[WRITTEN TASK]: Reproduce word for word the part of the Waldo forum thread below, starting with "Actually I was" and going on through "even ask why?".

[PASSAGE]:
# Wheres Waldo



## OldSchool (Jan 30, 2010)

See if you can find Waldo

Sent from my miniature laptop


----------



## Titan Plumbing (Oct 8, 2009)

Waldo got dizzy and fell off the wall...


----------



## Gettinit (May 9, 2012)

Did they try to use a part from every manufacturer? Odd looking manifold...when did they start using that?


----------



## ChrisConnor (Dec 31, 2009)

What's with the paint tray, something leaking?

I guess if something stops working, you hit it with the hammer?


----------



## AlbacoreShuffle (Aug 28, 2011)

He's right behind the two Ketchup bottles !


----------



## pilot light (Apr 21, 2012)

the 9d backflow preventer on the make up water line is non-testable?


----------



## pilot light (Apr 21, 2012)

How many btu is the Buderus?


----------



## plbgbiz (Aug 27, 2010)

ChrisConnor said:


> What's with the paint tray, something leaking?
> 
> I guess if something stops working, you hit it with the hammer?


It is a hammer arrestor. :laughing:


----------



## OldSchool (Jan 30, 2010)

This is some of my finest work ....

Sent from my miniature laptop


----------



## affordabledrain (Nov 24, 2009)

iI see a few shark bites


----------



## Gettinit (May 9, 2012)

affordabledrain said:


> iI see a few shark bites


If that was the only only weird/dumb thing.

I suppose Oldschool was there to figure out how to get a gas line through the maze of crap.


----------



## OldSchool (Jan 30, 2010)

This job is less than 1 year old... 

Actually I was there on another matter and I ask the HO if they mind if I took some pictures of the rats nest

Sent from my miniature laptop


----------



## Gettinit (May 9, 2012)

They didn't even ask why?


----------



## OldSchool (Jan 30, 2010)

[EXTRACTED INFORMATION]:
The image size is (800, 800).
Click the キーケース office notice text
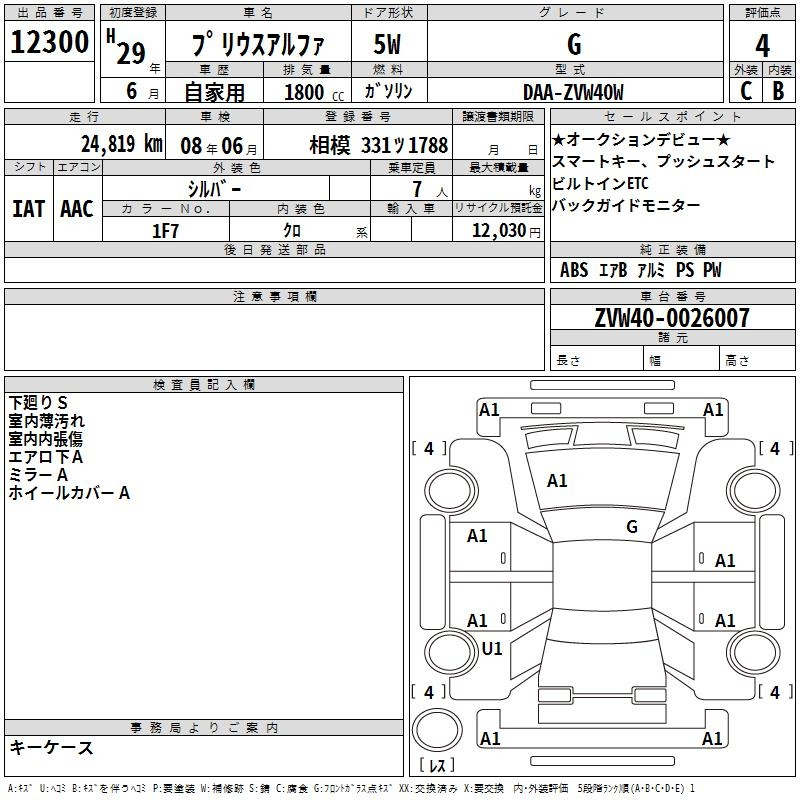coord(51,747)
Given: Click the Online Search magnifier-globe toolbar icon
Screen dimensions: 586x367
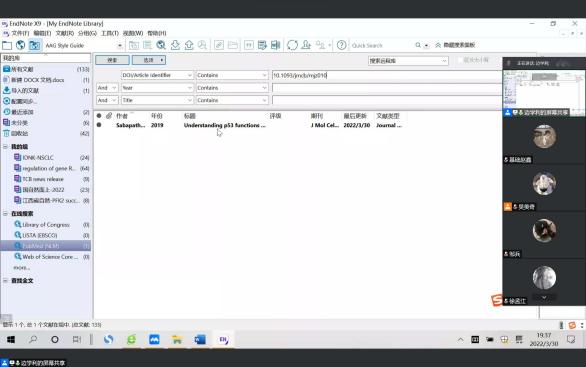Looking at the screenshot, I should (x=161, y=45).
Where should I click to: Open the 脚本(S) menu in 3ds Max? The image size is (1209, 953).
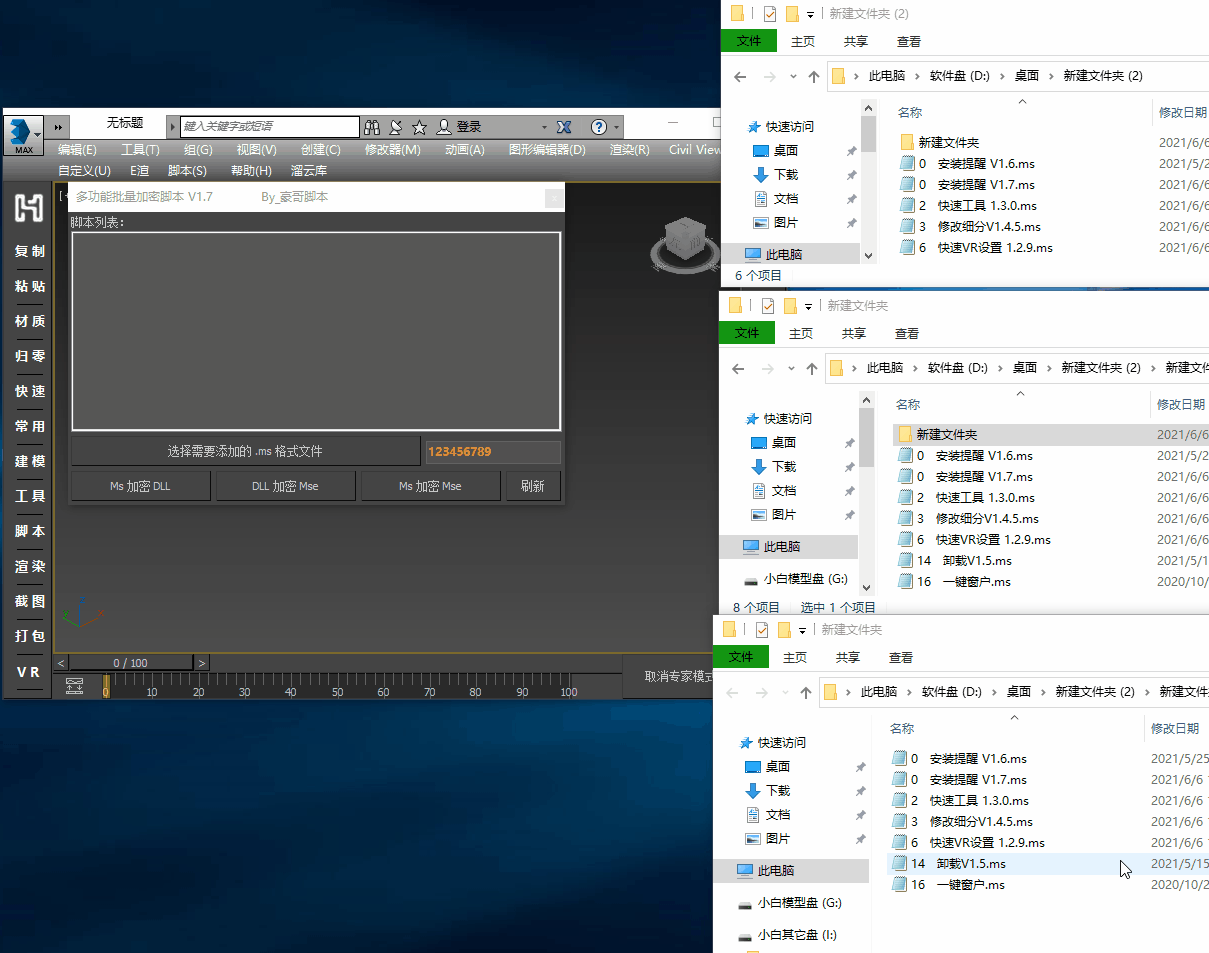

[EXERCISE ANSWER]:
Actually I was there on another matter and I ask the HO if they mind if I took some pictures of the rats nest

Sent from my miniature laptop


----------



## Gettinit (May 9, 2012)

They didn't even ask why?